Sotto le mentite spoglie di un caso estremo la questione che si vuole, per profitto di parte, acquisire è che ciascuno sarebbe padrone della propria vita, avendo così titolo di farne quel che crede in qualsiasi situazione estrema o meno che sia. Il metodo l’abbiamo già visto applicato con tutta la sua efficacia in passato, fatto salvo aver generato effetti opposti a quelli millantati.
La sofferenza brandita come una clava e l’esasperazione come metodo per affermare una pretesa di dominio sono comunque ultimamente contro natura. Per ragionare sulla vita, sul dolore e sulla morte occorrono criteri e tempi adeguati alla questione: pacatezza, ponderazione e molta osservazione della realtà.
“La vita è una cosa meravigliosa e mi dispiace andarmene” è il più ragionevole grido che la natura mette sulle labbra di ogni persona e che ogni altra persona, singolarmente ed assieme ad un popolo, raccoglie come proprio, implicando ogni risorsa perché il desiderio che porta con sé si compia; ammettere o meno questo distingue un legame da un altro ed una civiltà da un’altra.
Vedere persone liete nelle medesime condizioni estreme non esprime una personale opinione, ma rappresenta una possibilità per tutti. Ho visto bambine accompagnare madri in stato vegetativo per anni fino al proprio matrimonio e poi tornare in reparto dopo la morte della madre piene di riconoscenza; ho visto giovani sposi in abito bianco attraversare reparti di hospice scolpendo il sorriso sul volto pallido di un genitore; ho presente Giovanna che dopo vent’anni di Sla dice con la voce metallica del puntatore ottico: “sono io che devo ringraziare voi”.

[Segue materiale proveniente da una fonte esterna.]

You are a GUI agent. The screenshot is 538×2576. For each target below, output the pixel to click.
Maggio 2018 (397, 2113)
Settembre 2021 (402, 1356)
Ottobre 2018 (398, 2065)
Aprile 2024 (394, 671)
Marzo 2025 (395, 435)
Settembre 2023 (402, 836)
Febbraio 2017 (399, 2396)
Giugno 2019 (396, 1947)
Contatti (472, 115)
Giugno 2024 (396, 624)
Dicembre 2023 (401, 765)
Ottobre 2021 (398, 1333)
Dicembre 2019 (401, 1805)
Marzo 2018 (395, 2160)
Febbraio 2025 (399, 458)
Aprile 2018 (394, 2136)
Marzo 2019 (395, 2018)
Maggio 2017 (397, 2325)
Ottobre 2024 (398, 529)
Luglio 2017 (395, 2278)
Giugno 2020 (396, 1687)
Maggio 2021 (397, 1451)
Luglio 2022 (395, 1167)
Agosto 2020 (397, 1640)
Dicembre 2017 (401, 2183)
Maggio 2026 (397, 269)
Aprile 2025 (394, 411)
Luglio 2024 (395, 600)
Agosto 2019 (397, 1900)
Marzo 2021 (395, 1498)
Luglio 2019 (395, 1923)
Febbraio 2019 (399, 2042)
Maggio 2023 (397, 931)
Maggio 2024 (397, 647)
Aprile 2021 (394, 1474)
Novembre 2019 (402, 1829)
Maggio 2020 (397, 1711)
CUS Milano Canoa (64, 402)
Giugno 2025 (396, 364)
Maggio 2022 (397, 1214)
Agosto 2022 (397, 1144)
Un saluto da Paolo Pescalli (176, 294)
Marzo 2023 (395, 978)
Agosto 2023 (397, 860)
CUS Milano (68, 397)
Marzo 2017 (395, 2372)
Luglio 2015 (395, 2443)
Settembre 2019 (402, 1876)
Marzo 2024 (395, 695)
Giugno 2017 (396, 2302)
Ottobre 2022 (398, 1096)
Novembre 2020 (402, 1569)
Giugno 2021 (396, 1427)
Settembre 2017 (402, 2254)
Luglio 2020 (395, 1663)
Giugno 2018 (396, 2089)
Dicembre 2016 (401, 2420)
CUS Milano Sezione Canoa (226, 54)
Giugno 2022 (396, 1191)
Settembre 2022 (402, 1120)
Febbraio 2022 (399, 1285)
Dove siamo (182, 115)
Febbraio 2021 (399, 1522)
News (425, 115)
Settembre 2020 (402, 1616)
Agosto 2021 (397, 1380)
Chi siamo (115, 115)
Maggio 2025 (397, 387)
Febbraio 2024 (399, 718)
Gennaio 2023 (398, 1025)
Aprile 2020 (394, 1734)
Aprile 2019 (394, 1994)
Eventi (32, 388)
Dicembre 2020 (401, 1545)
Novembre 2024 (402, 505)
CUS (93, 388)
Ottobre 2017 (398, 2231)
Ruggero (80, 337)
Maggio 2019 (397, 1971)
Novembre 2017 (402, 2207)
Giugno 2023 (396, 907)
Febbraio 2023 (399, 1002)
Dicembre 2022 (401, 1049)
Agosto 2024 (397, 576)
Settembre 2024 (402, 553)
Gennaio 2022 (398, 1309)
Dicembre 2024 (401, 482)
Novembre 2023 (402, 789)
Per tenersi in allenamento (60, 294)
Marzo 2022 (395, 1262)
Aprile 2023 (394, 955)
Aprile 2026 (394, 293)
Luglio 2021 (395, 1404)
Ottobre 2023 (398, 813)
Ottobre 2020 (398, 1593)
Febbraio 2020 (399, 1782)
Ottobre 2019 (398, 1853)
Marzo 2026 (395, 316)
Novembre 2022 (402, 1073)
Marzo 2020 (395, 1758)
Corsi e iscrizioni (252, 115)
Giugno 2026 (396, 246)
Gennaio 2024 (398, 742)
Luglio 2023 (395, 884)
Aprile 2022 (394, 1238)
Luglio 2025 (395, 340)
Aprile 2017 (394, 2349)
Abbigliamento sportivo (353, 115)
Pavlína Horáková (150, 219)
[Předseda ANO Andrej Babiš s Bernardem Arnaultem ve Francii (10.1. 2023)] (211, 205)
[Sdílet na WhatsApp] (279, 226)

Mi sono imbattuto nel paragrafo 2278 del Catechismo della chiesa cattolica che recita: “L’interruzione di procedure mediche onerose, pericolose, straordinarie o sproporzionate rispetto ai risultati attesi può essere legittima. In tal caso si ha la rinuncia all’accanimento terapeutico. Non si vuole così procurare la morte: si accetta di non poterla impedire […]”.
Ecco, accettare quello che non si può impedire fa la differenza con il disporre quel che si può evitare.

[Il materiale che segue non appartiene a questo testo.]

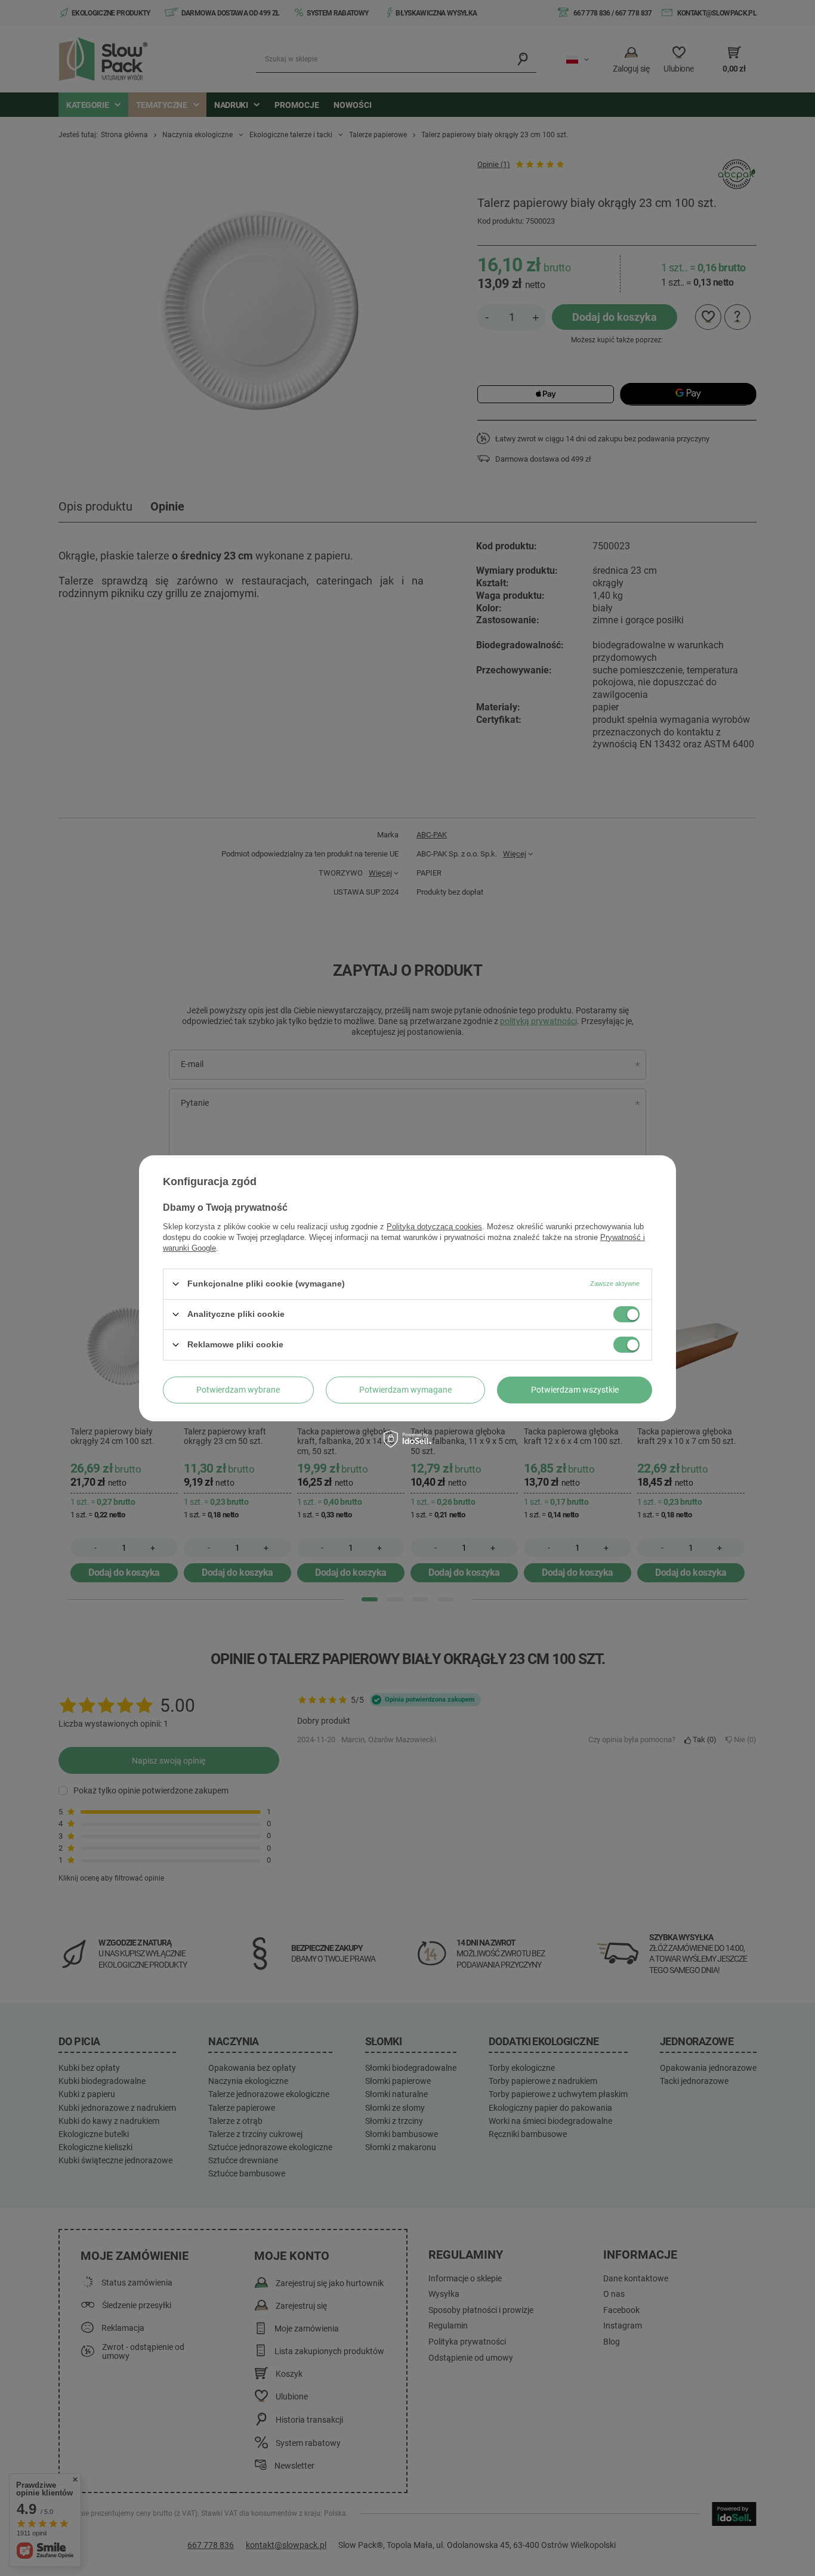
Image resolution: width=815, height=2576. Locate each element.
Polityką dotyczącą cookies (434, 1225)
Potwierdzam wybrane (238, 1389)
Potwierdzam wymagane (405, 1389)
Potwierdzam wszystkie (575, 1389)
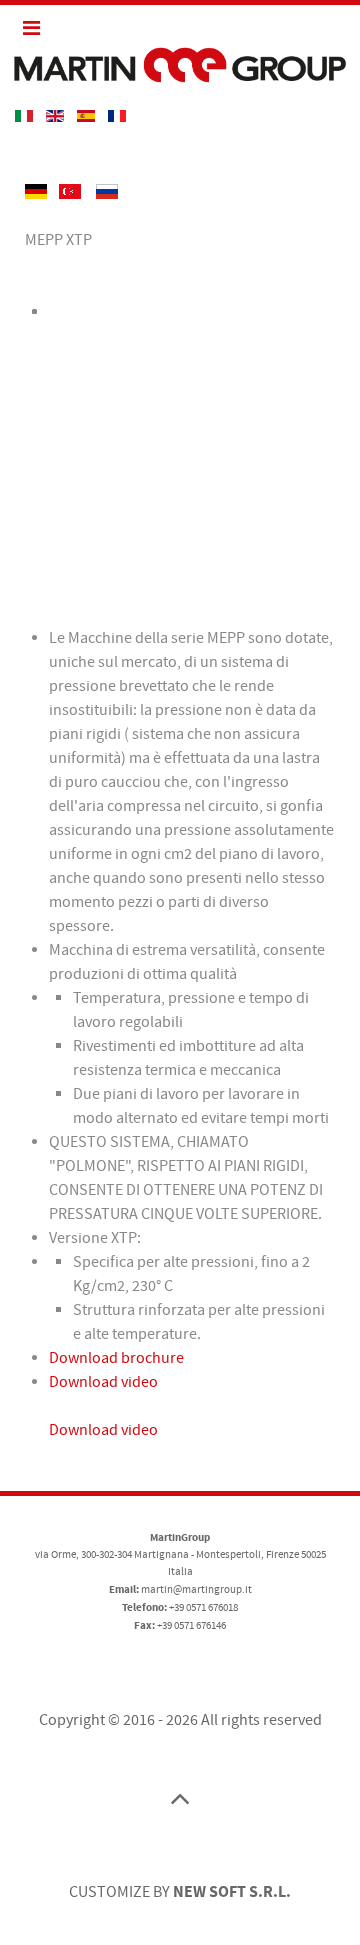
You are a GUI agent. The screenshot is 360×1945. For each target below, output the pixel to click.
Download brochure (116, 1358)
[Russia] (107, 191)
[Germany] (37, 191)
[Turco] (71, 191)
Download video (103, 1382)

Il mistero di una malattia severa, cronica, ingravescente va guardato per quel che dice: non sei il padrone di chi la porta nemmeno fossi tu a viverla. Lo stesso mistero va accompagnato per la sua unicità e autonoma complessità rimettendo alla fecondità di una relazione di condivisione il gesto clinico e specifico che può generare.